**WHAT IS NEEDED**
Could you rewrite the part of the records that opens with the line containing "Task: Click the headphones support icon" and closes at the end of the records, swapping "icon" for "button" and keeping everything else the same? Leave the pictures out.

▬▬▬▬▬▬

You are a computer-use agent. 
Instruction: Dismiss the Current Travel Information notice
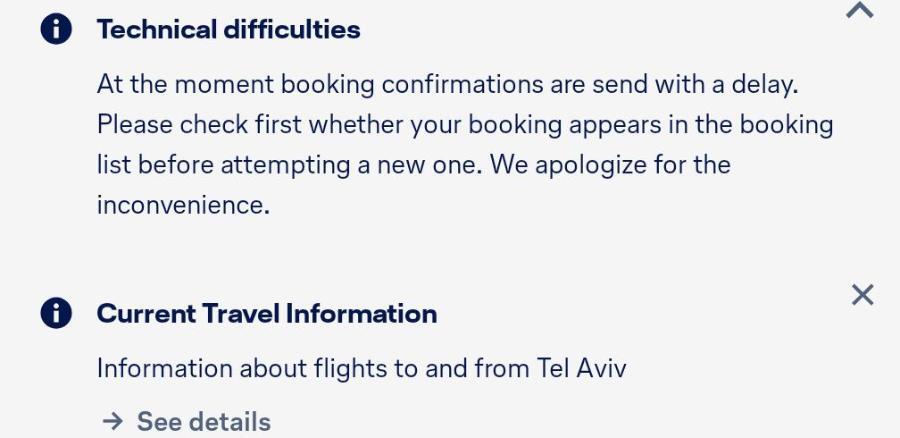click(862, 295)
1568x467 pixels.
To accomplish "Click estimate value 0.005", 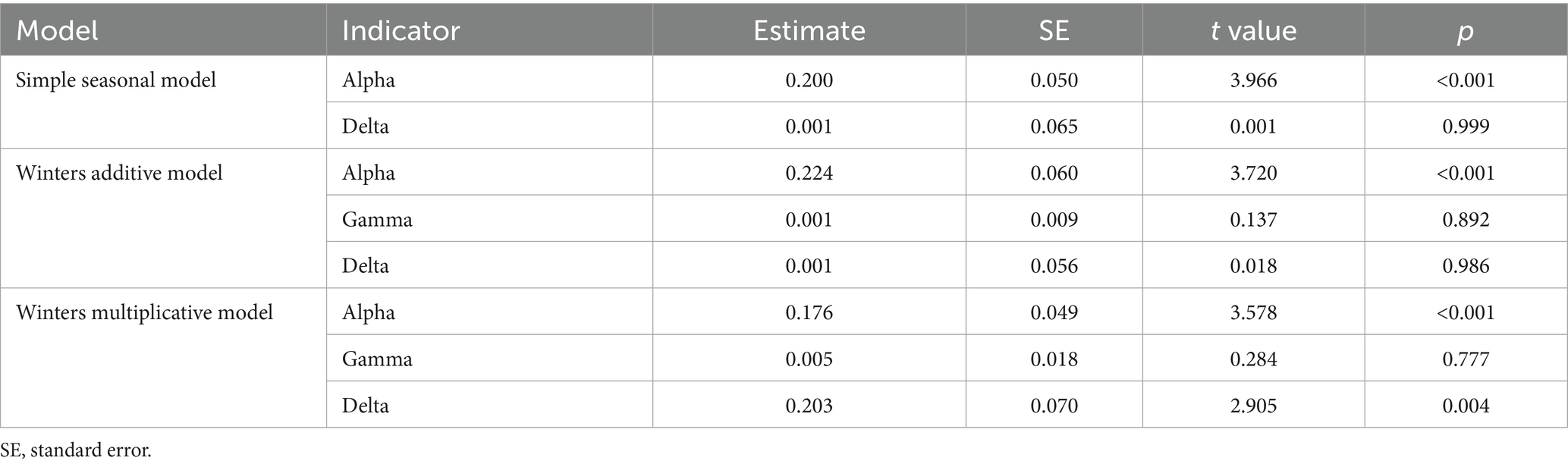I will click(809, 359).
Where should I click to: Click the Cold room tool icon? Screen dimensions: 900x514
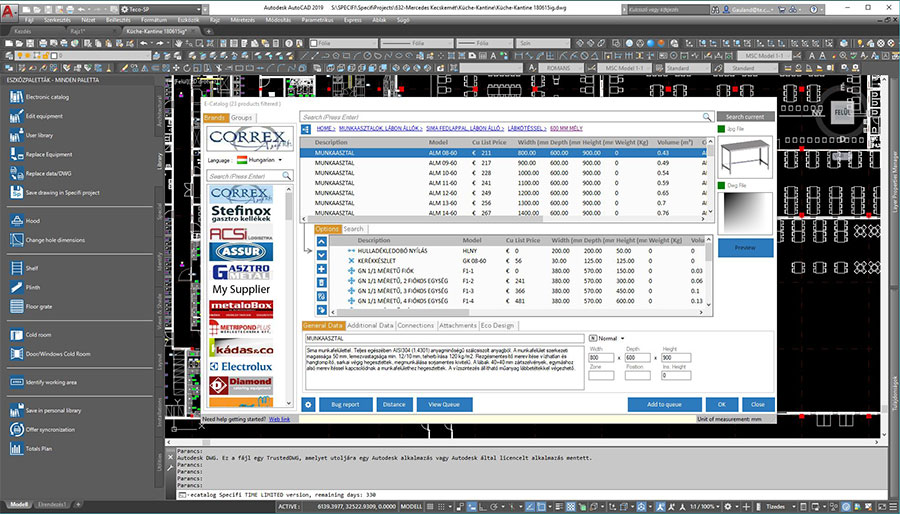click(x=16, y=334)
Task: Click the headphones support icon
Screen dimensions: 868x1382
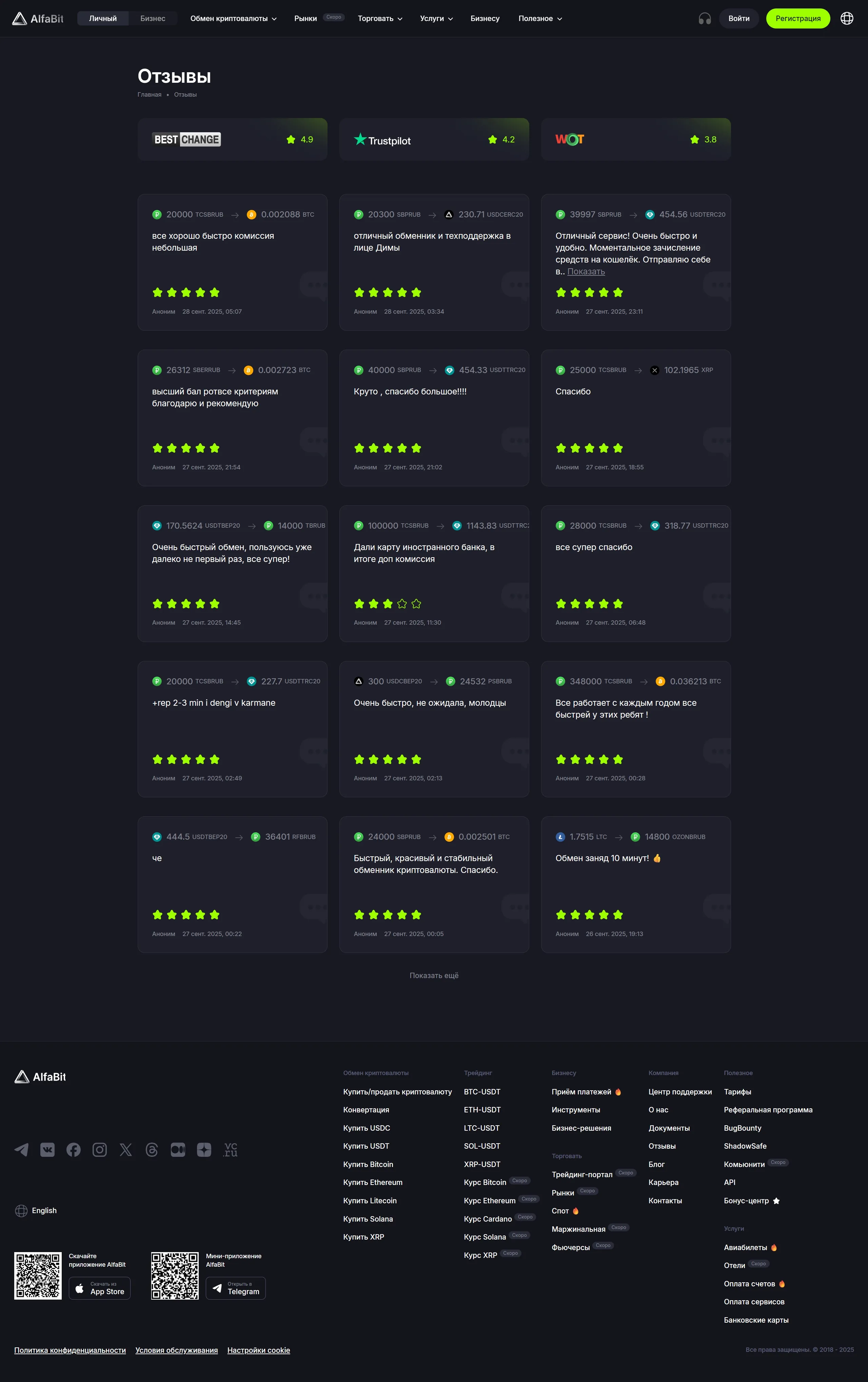Action: coord(705,18)
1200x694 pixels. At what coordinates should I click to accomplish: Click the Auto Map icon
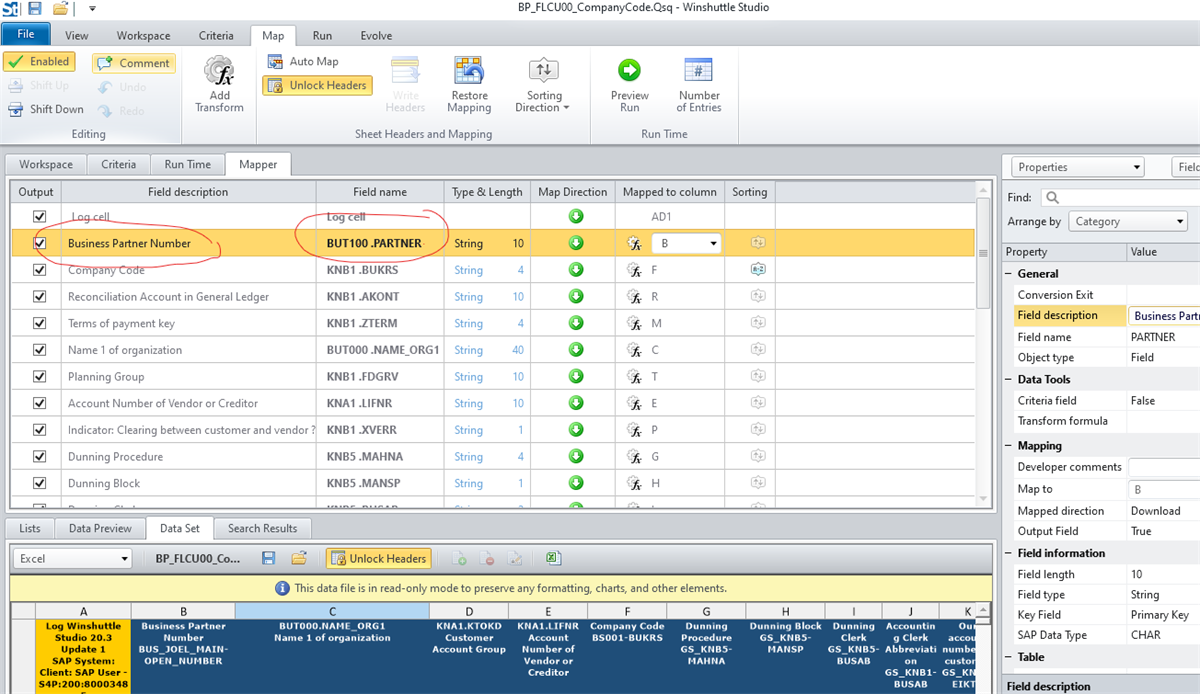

▬▬▬▬▬▬

**TASK RESULT**
Task: Click the headphones support button
Screen dimensions: 868x1382
Action: coord(705,18)
1200x694 pixels. At what coordinates should I click to accomplish: Click the Auto Map button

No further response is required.